__What to work on__
1. In the voxel blog post, why did Jens Blomquist choose not to use LODs in his block game?
2. Continue the voxel blog post from the point where it ends.

__Supplied text__
Content starts
We are still figuring out how to solve some kinks in the system, but so far I am very pleased with the results. I will be posting more pictures and videos eventually.

Monday, January 23, 2017

Boxes to Voxels to Boxes

MagicaVoxel is an incredibly fun and popular voxel editor. It allows you to recreate that pristine volumetric 8bit look that never was, but we all remember so fondly. We are often questioned whether we could support that kind of look in Voxel Farm scenes, so the team quickly wrote an importer for MagicaVoxel models:


The following video shows the experience, from importing MagicaVoxel models to running a full environment inside Unreal Engine 4:


As you can see from the video, once we began importing these models into the scenes, we figured out it would be nice if the entire world was blocky too. This was now outside MagicaVoxel's realm, but it turned out quite simple to switch off the smooth surfaces in Voxel Farm and make it all look blocky.

A very interesting turn was how to handle the LOD. As I was posting work-in-progress images of this on Twitter I got some interesting feedback. Jens Blomquist, who wrote Blockscape, mentioned he chose not to use LODs in his block game since the larger blocks in the distance produced confusing distance cues. What he meant can be clearly seen in the following image:


Here the boxes in area A should be smaller than boxes in area B.

Paniq (Leonard Ritter) suggested an interesting experiment: What if we used smooth surfaces for distant LODs but keep blocks for near range? It did not turn out well, but it was worth a try:


I found another illusion-based trick that did introduce some improvements: Decrease LOD near player (+2), increase LOD (-2) for buildings, leave far away LOD unchanged (+0). Thanks to the adaptive scene density, the architecture did not need to be degraded so it could remain at the best LOD possible as well:


Then I realized all these were solutions to a problem we should not have in the first place. We were equating voxels to boxes and that was wrong. Instead, we should be using the variable-sized voxels to encode constant-sized boxes. Unfortunately, I did not get to test that theory because lunch was served. When I was done it was time to go back to non-boxy things. Maybe some day in the near future...
Content ends
__Entries provided__
Content starts
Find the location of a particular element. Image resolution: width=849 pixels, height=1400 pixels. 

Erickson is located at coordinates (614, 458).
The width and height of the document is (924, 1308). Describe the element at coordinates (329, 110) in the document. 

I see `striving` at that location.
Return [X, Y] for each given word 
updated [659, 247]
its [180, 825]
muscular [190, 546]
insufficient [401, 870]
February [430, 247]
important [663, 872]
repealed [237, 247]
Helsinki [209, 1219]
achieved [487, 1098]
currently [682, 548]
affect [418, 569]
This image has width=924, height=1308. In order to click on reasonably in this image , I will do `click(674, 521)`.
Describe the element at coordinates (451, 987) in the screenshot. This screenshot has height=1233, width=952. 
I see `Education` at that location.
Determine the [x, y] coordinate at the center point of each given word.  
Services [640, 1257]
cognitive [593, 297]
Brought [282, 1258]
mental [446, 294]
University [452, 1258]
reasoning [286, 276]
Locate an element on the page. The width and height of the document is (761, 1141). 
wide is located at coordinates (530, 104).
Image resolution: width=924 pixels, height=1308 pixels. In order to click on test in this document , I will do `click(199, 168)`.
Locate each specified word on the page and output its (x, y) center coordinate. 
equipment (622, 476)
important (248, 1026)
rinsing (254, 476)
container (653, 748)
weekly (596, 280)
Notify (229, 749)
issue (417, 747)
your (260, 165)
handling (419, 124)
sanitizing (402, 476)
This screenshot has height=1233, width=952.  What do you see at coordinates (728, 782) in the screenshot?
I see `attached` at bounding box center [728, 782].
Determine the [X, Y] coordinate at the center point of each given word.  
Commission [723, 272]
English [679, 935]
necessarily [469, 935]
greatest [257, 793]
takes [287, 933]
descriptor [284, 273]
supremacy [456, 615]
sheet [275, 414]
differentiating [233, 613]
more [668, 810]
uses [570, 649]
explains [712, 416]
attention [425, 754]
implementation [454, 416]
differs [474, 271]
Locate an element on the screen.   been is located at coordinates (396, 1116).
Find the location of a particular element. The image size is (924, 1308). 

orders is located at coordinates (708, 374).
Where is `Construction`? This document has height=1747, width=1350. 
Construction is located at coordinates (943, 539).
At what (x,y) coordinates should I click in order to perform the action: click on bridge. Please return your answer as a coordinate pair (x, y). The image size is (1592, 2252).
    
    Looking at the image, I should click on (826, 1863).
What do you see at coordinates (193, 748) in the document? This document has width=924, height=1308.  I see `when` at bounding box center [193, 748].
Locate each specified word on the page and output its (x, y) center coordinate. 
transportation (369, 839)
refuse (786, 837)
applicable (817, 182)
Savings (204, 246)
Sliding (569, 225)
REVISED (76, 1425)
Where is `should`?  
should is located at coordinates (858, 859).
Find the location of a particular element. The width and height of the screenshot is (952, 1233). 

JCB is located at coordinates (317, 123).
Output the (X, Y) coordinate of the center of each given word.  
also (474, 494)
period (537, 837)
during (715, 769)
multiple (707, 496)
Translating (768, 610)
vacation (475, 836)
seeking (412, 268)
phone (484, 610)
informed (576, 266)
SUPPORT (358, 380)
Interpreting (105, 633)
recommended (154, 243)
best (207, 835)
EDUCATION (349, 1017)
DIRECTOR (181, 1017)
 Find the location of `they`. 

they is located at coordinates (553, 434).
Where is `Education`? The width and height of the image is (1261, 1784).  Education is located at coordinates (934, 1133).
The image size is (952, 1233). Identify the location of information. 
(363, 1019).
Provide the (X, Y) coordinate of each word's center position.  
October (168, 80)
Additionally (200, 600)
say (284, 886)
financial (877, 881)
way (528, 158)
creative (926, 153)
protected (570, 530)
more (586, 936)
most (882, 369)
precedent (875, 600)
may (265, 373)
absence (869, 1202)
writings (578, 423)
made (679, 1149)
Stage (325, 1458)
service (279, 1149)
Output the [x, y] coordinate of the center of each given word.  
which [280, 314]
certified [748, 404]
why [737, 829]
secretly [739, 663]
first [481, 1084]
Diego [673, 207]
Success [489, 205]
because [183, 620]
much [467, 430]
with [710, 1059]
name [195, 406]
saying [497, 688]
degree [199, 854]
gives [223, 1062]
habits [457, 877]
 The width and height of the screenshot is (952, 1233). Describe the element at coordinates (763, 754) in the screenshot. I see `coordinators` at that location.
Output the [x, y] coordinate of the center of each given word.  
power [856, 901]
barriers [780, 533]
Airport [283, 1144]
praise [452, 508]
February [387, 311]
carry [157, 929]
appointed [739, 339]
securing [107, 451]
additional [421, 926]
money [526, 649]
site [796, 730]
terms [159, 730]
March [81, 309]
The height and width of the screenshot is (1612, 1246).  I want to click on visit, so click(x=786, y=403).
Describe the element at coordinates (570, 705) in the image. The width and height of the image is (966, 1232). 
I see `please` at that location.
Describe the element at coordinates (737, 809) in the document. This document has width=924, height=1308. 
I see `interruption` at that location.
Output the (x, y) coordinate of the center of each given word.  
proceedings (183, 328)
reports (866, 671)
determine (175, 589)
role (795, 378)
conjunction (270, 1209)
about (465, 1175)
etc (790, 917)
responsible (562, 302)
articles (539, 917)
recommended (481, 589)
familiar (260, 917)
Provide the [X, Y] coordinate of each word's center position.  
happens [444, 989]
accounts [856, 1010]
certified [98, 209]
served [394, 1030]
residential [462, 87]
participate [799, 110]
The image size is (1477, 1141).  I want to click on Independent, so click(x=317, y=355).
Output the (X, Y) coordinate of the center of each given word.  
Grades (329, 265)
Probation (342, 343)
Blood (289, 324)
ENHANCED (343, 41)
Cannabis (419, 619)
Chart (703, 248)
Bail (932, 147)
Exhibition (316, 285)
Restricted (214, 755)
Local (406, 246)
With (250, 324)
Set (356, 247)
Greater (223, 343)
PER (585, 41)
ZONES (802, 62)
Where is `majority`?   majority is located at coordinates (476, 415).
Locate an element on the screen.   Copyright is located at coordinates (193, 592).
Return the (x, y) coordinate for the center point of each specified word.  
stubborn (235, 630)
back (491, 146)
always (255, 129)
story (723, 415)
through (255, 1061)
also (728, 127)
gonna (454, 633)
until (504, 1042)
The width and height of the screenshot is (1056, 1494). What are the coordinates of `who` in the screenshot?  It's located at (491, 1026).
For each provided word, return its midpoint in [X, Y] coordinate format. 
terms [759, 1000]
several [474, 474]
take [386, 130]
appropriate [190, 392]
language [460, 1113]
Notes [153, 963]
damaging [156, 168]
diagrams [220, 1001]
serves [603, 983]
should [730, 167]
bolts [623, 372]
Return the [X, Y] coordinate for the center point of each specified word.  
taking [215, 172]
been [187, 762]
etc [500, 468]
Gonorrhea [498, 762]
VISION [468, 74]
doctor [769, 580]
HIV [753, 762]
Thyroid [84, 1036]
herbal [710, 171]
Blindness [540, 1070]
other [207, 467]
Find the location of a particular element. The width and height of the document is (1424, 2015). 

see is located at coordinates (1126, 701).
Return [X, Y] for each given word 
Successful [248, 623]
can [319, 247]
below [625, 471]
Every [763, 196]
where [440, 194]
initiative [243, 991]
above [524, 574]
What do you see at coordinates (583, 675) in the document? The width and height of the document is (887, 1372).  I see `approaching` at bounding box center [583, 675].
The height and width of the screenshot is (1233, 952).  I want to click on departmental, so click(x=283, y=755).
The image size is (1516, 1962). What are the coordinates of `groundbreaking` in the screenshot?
Content ends
__Expected responses__
1. He found that the larger blocks in the distance produced confusing distance cues.

2.
Tuesday, January 17, 2017

When Mountains Move

There is an aspect of procedural generation I do not see discussed often. What happens when you have layers of procedural content, add hand-made content on top of it, and then go on to improve the procedural generation?

Last week we did a release of our tools that make it really simple to create terrain biomes. You can see it in action here:


This system can produce fairly good looking terrain with just a few clicks, however, there are still some aspects of it I wanted to improve.

One key issue that you can see in this video, is that it tends to produce straight lines. There is still some "diamond" symmetry we need to address the core algorithm. The image below shows a really bad case, where the produced heightmap has parallel features forming an almost perfect square:


At the left, you can see the generated heightmap. The right panel shows a render of the same heightmap.

This did not take long to fix. Instead of running the generation algorithm on a grid made of squares, switching to irregular quadrilaterals is enough to break most of the parallel lines. The following image shows the results after the fix:


A simple fix or improvement like this leaves us with bigger questions: How do we make this backward compatible? Do we make it backward compatible at all, or just apologize and ask human creators to relocate their data?

We could provide an option to turn this improvement off. That would be the most diplomatic approach. But then what about any other improvements we have planned for the future, do they all get their own setting? At this point, it seems we would be complicating the UI with many options that are meaningless to new users. These would be just switches to make algorithms behave in more primitive forms.

Whenever algorithms create content along with humans it really becomes a muddy, gray area for me. I still haven't figured this one out.